My first and only experience of shooting a deer was a messy business, and I was left with no desire to repeat it, but first I should go back to the circumstances that led up to it.
On a very stormy winter afternoon in 1922, my dad and I came in from working in the driving rain, and were preparing our supper in our old tent/cabin at the foot of Blair Road. Mother was away and there were very few people on Savary at the time. There was a knock on the door and in stumbled an elderly man, very wet and very cold and in the last stages of exhaustion. He could barely speak. He had been shipwrecked the day before on the south side of the island up near the Indian Point end. No one lived at Indian Point, and of course there was no road then. It had taken him over 24 hours to reach our place.

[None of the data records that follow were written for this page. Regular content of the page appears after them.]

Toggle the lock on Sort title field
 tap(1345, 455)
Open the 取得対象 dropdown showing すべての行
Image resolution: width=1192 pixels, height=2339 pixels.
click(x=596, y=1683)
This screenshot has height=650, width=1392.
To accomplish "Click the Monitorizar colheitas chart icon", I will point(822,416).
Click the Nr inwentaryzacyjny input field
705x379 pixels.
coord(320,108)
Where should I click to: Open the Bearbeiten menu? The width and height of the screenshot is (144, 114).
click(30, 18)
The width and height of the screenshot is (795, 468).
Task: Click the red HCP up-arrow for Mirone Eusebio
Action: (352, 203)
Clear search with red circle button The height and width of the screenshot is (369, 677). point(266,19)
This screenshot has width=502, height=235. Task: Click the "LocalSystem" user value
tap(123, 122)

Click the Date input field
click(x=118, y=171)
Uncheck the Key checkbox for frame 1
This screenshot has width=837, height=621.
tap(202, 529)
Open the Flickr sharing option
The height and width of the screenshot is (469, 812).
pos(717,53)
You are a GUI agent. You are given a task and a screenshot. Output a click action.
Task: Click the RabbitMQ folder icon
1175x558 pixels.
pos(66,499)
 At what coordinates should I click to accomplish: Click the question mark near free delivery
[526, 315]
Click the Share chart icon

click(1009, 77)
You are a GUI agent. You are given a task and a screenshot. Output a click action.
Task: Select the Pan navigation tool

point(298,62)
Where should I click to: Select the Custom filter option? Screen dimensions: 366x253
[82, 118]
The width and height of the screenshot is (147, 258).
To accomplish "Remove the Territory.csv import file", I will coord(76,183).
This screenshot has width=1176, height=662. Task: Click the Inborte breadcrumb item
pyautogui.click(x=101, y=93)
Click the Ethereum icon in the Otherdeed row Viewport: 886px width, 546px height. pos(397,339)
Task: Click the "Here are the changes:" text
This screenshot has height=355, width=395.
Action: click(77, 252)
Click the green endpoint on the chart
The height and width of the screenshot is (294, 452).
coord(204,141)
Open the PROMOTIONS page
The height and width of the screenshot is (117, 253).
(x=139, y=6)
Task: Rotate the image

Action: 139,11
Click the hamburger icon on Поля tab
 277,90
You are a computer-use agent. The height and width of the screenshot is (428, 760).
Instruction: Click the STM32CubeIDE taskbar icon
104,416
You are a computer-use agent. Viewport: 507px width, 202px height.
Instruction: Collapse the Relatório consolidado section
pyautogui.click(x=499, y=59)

Dad wrapped him in dry blankets and fed him some hot Oxo, and he slept through till morning. After breakfast we put some lunch together, launched our old twelve-foot rowboat, and headed out around Indian Point to the scene of the wreck. At low tide we could trace the whole chain of events, from the big sharp rock at low water level where the bottom was ripped out, leaving a string of nuts and bolts and tools and nails to high tide level, where the only thing left was a small section of the bottom with the engine timbers wedged between two beach logs. The shaft was broken and gone but the little engine seemed to be all there. I was all for attempting to salvage it, but the old man practically flew into a rage and said, "No, no, she nearly kill me! Leave her lay where Jesus flang her!" He meant it.
We did manage to gather up a few of his personal belongings including his gun, which we found buried in the gravel -and what a gun! When I stood it up it was as high as I was. It was a standard issue Swiss Army Rifle. It took a .55-caliber, rim-fire copper cartridge charged with black powder. This was new to me, as the guns I used all took modern cordite-filled cartridges. It had three firing pins and a bolt-action repeater taking ten extra cartridges in the tubular magazine under the barrel. I recognized it because Harry Keefer had one like it which he used occasionally for shooting the bark off dead snags for firewood. The ammunition was cheap. You could buy a box of twenty for fifty cents. The old man asked us to look after it for him till he could come back and get it. I had hopes that he never would, but in fact about a year later Reverend Alan Greene stopped in to pick it up and take it back to the old man on his stump ranch. But in the mean time I had my fun with it.
I made one or two trips back to the wreck site, carefully raked the gravel between the boulders all the way down the beach, and recovered about fifty cartridges, most of which still worked. I oiled and greased the old gun and then tried it out. "Boom!" Perfection! It didn't have too much recoil. The gun was heavy and the black powder cartridges seemed. to have greater elasticity than the cordite style. It was like firing an enormous slingshot, except for the incredible cloud of blue smoke. On a still day it required about five minutes for the smoke to clear. You had to walk off to one side to see the target. And range! The rear sight was graduated up to a thousand yards.
There was one other peculiarity. The rusty old barrel had no rifling left in the bore, so the bullet. keyholed - it went out end over end and made a big slot in the target instead of a round hole. On a bright day, if you aimed it up in the sky against a white cloud background you could actually see the bullet tumbling on its way, but only when there was a good crosswind to blow the smoke away quickly. Some people wanted to talk me into sawing a couple of feet off the end of the barrel and reshaping the stock to convert it into a sports rifle, but of course I couldn't do this as it still rightly belonged to the old man.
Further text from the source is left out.